Ryzen will save some money but what I saved on CPU cost, I put some of that back into the rest of the machine to ensure I was getting decent, good performing stuff across the board. Basically my mindset was get more performance for my set budget

Legit I am upgrading from an i5 2300, pretty much ANYTHING is an upgrade at this point. I’ll look into the RAM thing though I was doing a bit of reading and had no idea that RAM manufacturers were optimizing for Intel CPUs. I had never thought about it because for over a decade AMD was dead to me.

Well, Discord (my main rig) died monday night, but I’m happy to announce that my new rig, Vega, is up and running!

ThermalTake View 37
Asus Prime X470-Pro
AMD Ryzen 7 2700x
EVGA GTX 1070
64GB G.Skill Ripjaw RAM (4x16GB)
Intel 1TB M.2 SSD (OS)
Samsung 850 EVO 250GB SSD (Media Editing Cache and Temp Drive)
13.5TB Storage Array (5x 3TB Seagate Barracuda Striped Array through Windows Storage Spaces)
EVGA 750W Modular Power Supply

4 Likes

It’s almost the five year mark for my PC and I’m planning to either upgrade specific bits or turn it into a NAS and get a completely new rig.

Fractal Design Define R4
MSI GeForce GTX 970 4GD5T OC
Intel Core i5-4690K
ASUS Z97-PRO
16 GB G.Skill Ripjaw DDR3 Ram (4 X4 GB)
250 GB Samsung 850 EVO
3 TB Seagate HDD (1 TB that’s closer to 7-8 years old and a 2TB that’s 5 years old)
XTR Series 650W Modular Power Supply

I have enough saved up that getting an entire new rig isn’t an issue, but if all I need to keep my current machine going for a few more years is a GPU and power supply upgrade, I’d rather do that. Any thoughts on which way to go?

Why would you need to upgrade the PSU? 650W is probably pretty capable. Unless it’s loud and inefficient of course. They’re cheap enough for even a really good one.

If you upgrade just the GPU you’ll have to actually go pretty high up to see significant benefits I think. Like a 1080 or 2070 or equivalent.

But I’d start there at least. Then look at maybe a new Mobo set.

1 Like

I’d say get more RAM too. 16gigs is okay, but I hit that with just chrome, Audition, and OBS open at the same time.
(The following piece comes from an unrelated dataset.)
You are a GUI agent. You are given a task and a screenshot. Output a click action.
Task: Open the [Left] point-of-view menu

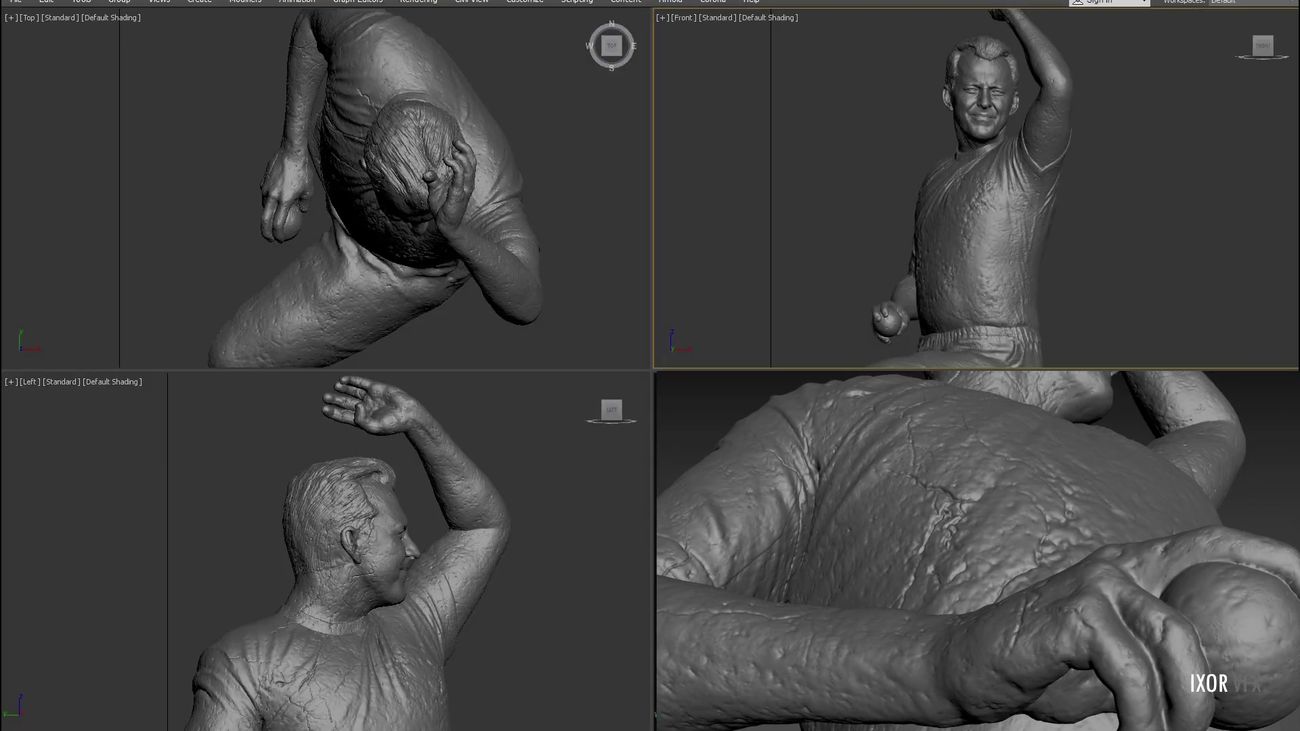(x=29, y=382)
Maybe bump it up to 32gb and get a GTX1070 or RTX2070 if ray tracing is important to you.

1 Like

Yeah but at 4x4 that means replacing half or all of the sticks. Then again, DDR3 should be cheap, so it’s not crazy to replace all of 'em with 8GB sticks if that’s in the budget.

In any case 16 is not great, not terrible. I wouldn’t touch it unless one actually starts regularly coming up against a memory wall.

2 Likes

More RAM is 100% in budget. I have enough saved up to be excessively indulgent.

I’d consider upgrading the PSU if I get a recent GPU (2070/2080) instead of the 1080 to cover it and any additional upgrades going forward.

Sounds good. It’s hard to go wrong with more memory but I’ve definitely found that with 32 I have to really really try to get above 50% of my allotment.

For example right now I have two instances of a 3D CAD program up with some heavy models, some big AutoCAD master drawings, decided to also fire up Adobe Illustrator and Indesign to edit some documents, got like 20 tabs open in Chrome, 3 different music programs going, and I’m just at 15gb usage.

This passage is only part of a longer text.